The relevant part here is this Connection: close header. It triggers a different code path in the Haskell HTTP client library.

Normally a TCP connection can be re-used for many HTTP requests in a row; Connection: close means that a TCP connection should only be used for one HTTP request/response and then closed; and new HTTP requests should happen on new TCP connections.

This close option is pretty rare, so I wondered if there was a bug in Network.HTTP related to this.

So I configured my test web server to disable keep alives and return a Connection: close header, to see if I could reproduce this away from the misbehaving network. I couldn't, but this is still relevant.

So let's dig a bit deeper down the stack into TCP behaviour. HTTP uses TCP to provide a reliable stream of data between computers; and TCP does that by sending packets using IP.

So what does that look like?

... but this looks different when we use the lazy bytestring implementation ...

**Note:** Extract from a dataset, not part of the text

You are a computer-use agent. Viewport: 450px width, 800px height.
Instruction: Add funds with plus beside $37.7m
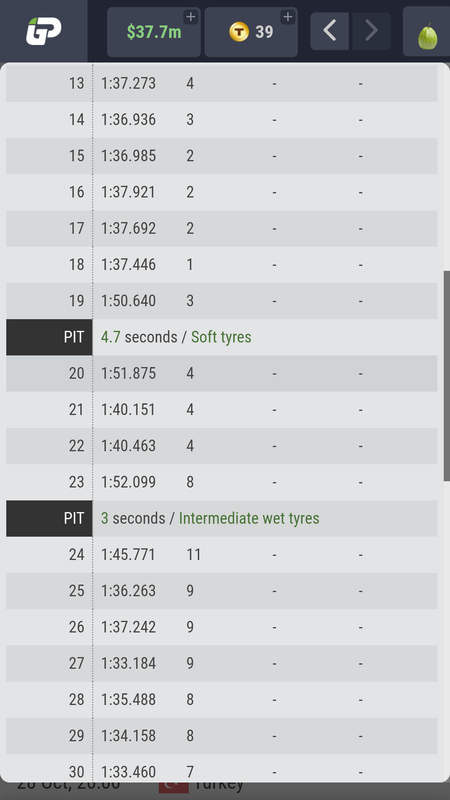tap(190, 17)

There's a fairly subtle change here: the client to server FIN is sent right around the time the HTTP response is delivered. On most networks, this is fine - the client to server half of the connection is closed, but the server to client half of the connection is still open and our data still arrives.

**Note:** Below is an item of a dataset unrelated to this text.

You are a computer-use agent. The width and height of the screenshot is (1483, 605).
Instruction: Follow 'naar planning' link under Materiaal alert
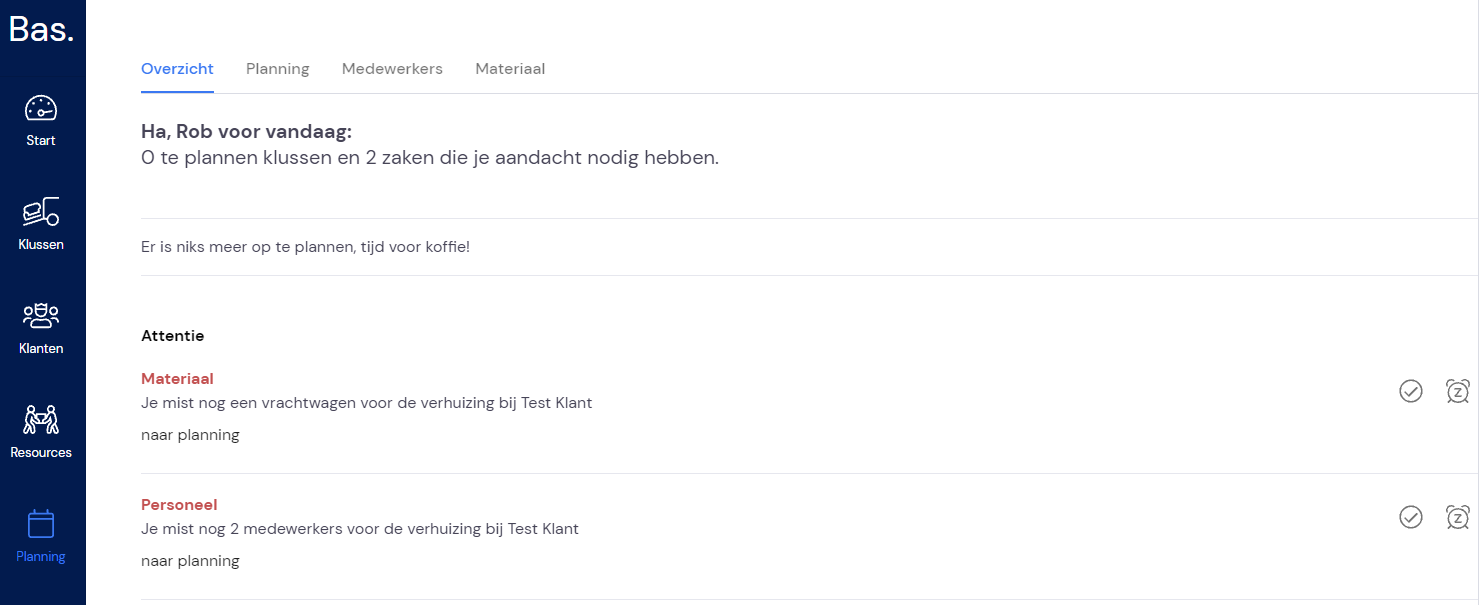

But in the case of the misbehaving network, the the HTTP session gets terminated pretty much as soon as this FIN arrives - the middlebox web server is (mis)interpreting the FIN to mean "close the connection right now, stop stop stop!!!". The connection closes and Network.HTTP assumes that is all the data.

This is, I think, a bug in the middlebox, and the only actual bug in all of this.

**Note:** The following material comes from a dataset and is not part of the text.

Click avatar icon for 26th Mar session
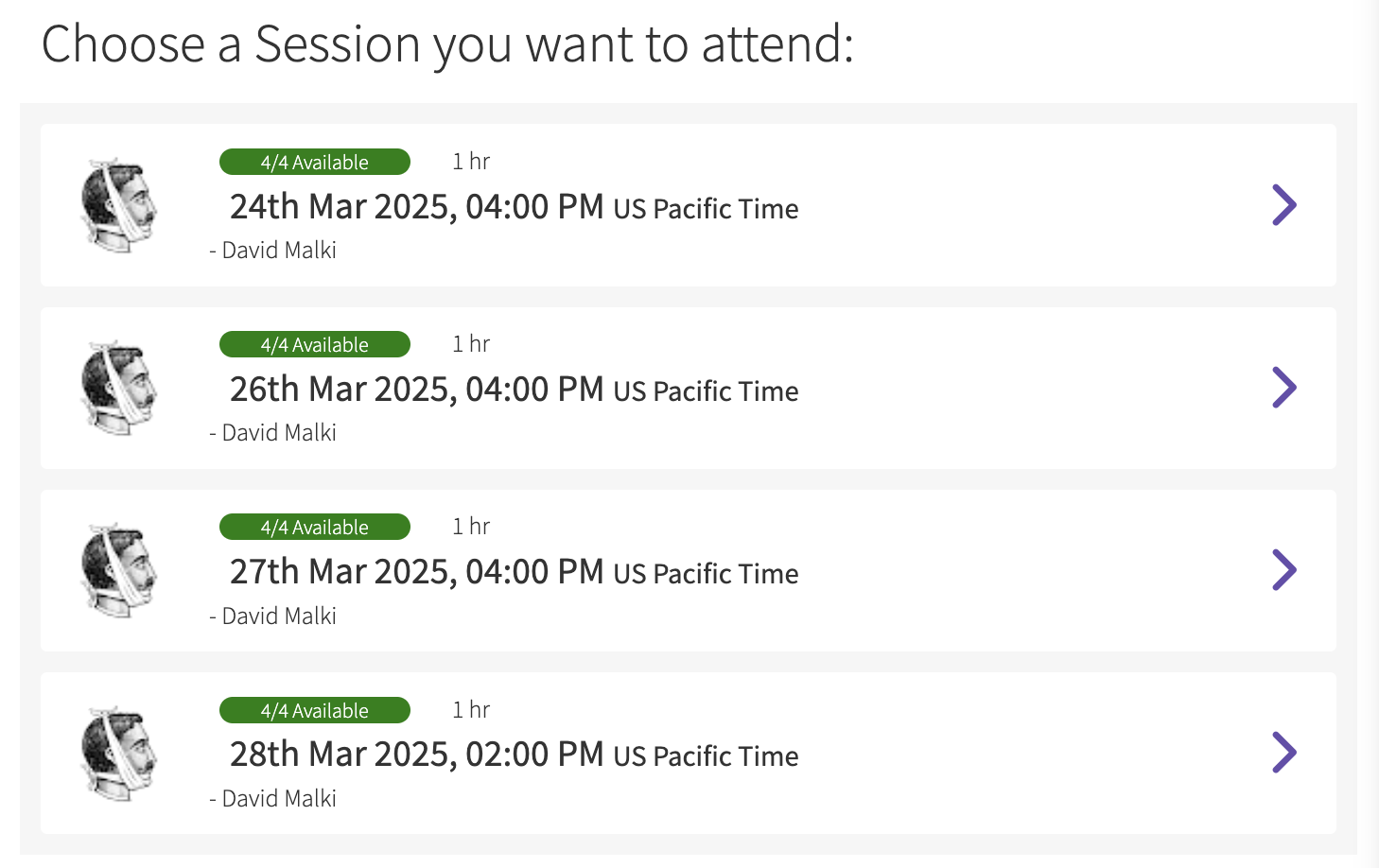click(118, 388)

There is one other bit of misbehaviour, this time on the part of Network.HTTP:

HTTP/1.0 200 OK
Server: nginx/1.6.2
Content-Type: application/x-gzip
Cache-Control: public, no-transform, max-age=300
Content-MD5: 74e35e2d82cbc38feab6ef1486bb30d1
ETag: "74e35e2d82cbc38feab6ef1486bb30d1"
Last-Modified: Tue, 21 Apr 2015 12:55:42 GMT
Content-Length: 9364324
Accept-Ranges: bytes
Date: Tue, 21 Apr 2015 13:20:43 GMT
Age: 67
X-Served-By: cache-lhr6335-LHR
X-Cache: HIT
X-Cache-Hits: 1
X-Timer: S1429622443.670970,VS0,VE43
X-Cache: MISS from localhost
Connection: close

We've got a content length header telling us how long the response is, in bytes. Network.HTTP could have recognised that this was not the same as the number of bytes it actually received, and thrown an error of some kinds.

This wouldn't fix our high level problem but might have given more useful clues for debugging this.

But why is this happening in the Haskell code with lazy ByteStrings? Dig into the source of Network.HTTP and Network.TCP.

sendHTTPRequest conn req
resp <- getHTTPResponse conn
when (connectionClose resp)
   $ close conn
return (body resp)

This is pseudocode for what happens in the client. Let's plot this code against the packet trace graphs, for strict bytestrings and for lazy bytestrings.

So in the strict case, everything gets read before we start looking at headers and deciding to close.

But, in the lazy case, we only force as much to be read as we need - asking if there is a Connection: close header forces enough of the headers to decide that, and then we close, leaving the rest to be read lazily. And that manifests as on-the-wire behaviour.